Pre-trained Large language models (LLMs), such as transformers, typically have a fixed context window size, most commonly around 4K tokens. Nevertheless, numerous applications require processing significantly longer contexts, going all the way up to 256K tokens. The challenge that arises in elongating the context length of these models lies primarily in the efficient use of information derived from the middle part of the context, often identified as the “Lost-in-the-Middle” problem. Most existing procedures that focus on extending context length inevitably require extensive fine-tuning during the target length, while they often struggle to manage information derived from the middle of the context effectively.
Addressing these challenges, researchers from both the Beijing Institute for General Artificial Intelligence (BIGAI) and the National Key Laboratory of General Artificial Intelligence in Beijing, China, have introduced ContinuityRelativity indExing with gAussian Middle (CREAM). Existing methods of extending the context window of LLMs, which are based heavily on interpolated positional encodings requiring fine-tuning on target context length resulting in a high computational overhead, include positional encoding (PE)-based procedures. Methods such as efficient transformers and memory augmentation alter the model architecture or further complicate adaptation and implementation by adding auxiliary modules.

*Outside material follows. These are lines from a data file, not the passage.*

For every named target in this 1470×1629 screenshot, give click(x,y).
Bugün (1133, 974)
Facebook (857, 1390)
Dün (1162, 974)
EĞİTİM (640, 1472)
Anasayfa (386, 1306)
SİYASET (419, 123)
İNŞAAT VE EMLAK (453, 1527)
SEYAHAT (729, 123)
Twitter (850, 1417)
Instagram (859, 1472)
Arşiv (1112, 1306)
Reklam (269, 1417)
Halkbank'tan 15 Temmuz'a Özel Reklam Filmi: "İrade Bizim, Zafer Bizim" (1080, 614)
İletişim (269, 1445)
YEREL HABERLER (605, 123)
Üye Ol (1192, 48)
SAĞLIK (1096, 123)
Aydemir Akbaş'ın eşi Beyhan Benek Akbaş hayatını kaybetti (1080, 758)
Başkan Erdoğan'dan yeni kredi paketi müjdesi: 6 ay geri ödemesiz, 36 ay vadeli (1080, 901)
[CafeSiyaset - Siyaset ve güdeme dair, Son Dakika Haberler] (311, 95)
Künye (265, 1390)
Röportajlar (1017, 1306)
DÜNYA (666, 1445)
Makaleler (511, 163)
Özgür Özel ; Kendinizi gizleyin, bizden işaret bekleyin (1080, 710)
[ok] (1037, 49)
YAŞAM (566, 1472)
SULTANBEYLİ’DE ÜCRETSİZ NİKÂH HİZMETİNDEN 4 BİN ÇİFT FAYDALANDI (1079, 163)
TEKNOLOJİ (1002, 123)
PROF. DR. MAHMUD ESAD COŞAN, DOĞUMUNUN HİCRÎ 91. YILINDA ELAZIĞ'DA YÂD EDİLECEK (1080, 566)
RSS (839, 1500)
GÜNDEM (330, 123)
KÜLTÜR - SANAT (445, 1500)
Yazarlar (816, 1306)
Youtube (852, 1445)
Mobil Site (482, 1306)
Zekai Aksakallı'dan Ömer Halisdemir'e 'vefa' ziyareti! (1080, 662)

In contrast to these methodologies, CREAM was engineered to lengthen the context of LLMs efficiently. It not only manipulates position indices to interpolate positional encodings within the pre-trained context window size but also incorporates a truncated Gaussian sampling method to concentrate on the middle part of the context during the fine-tuning procedure. This unique approach enables the model to be fine-tuned within its pre-trained window size while ensuring efficient performance on extended contexts, reaching up to 256K tokens.
Two primary strategies in CREAM’s methodology include ensuring continuity and relativity in positional encoding. To uphold continuity, the method manipulates position indices, forming shorter sequences within the pre-trained context window and ensuring densely connected positional indices. For relativity, CREAM exploits rotary positional encoding (RoPE) to comprehend the relative positions between token pairs. Besides, CREAM divides the pre-trained context window into three segments, namely the head, the middle, the tail, using a truncated Gaussian function to prioritize the middle segment during fine-tuning.
Experiments with Llama-2-7B and Llama-2-7B-Chat models have proven CREAM’s efficiency and effectiveness. It can extend the context window from 4K to 256K tokens and superior performance in long-context understanding tasks. Crucially, CREAM surpassed existing methods in retrieving information from extensive contexts and mitigating the “Lost-in-the-Middle” issue, demonstrating promising results in long-context question-answering and summarization tasks, beating strong baselines with minimal fine-tuning steps.
In summary, CREAM addresses and overcomes current methods’ drawbacks by efficiently lengthening the LLM’s context while emphasizing middle-context information. The innovative method effectively balances continuity and relativity in positional encoding and adopts a truncated Gaussian sampling method to enhance the understanding of middle-content. Experimental results confirm CREAM’s effectiveness in extending context windows and improving performance in long-context scenarios, providing a practical solution to the “Lost-in-the-Middle” issue.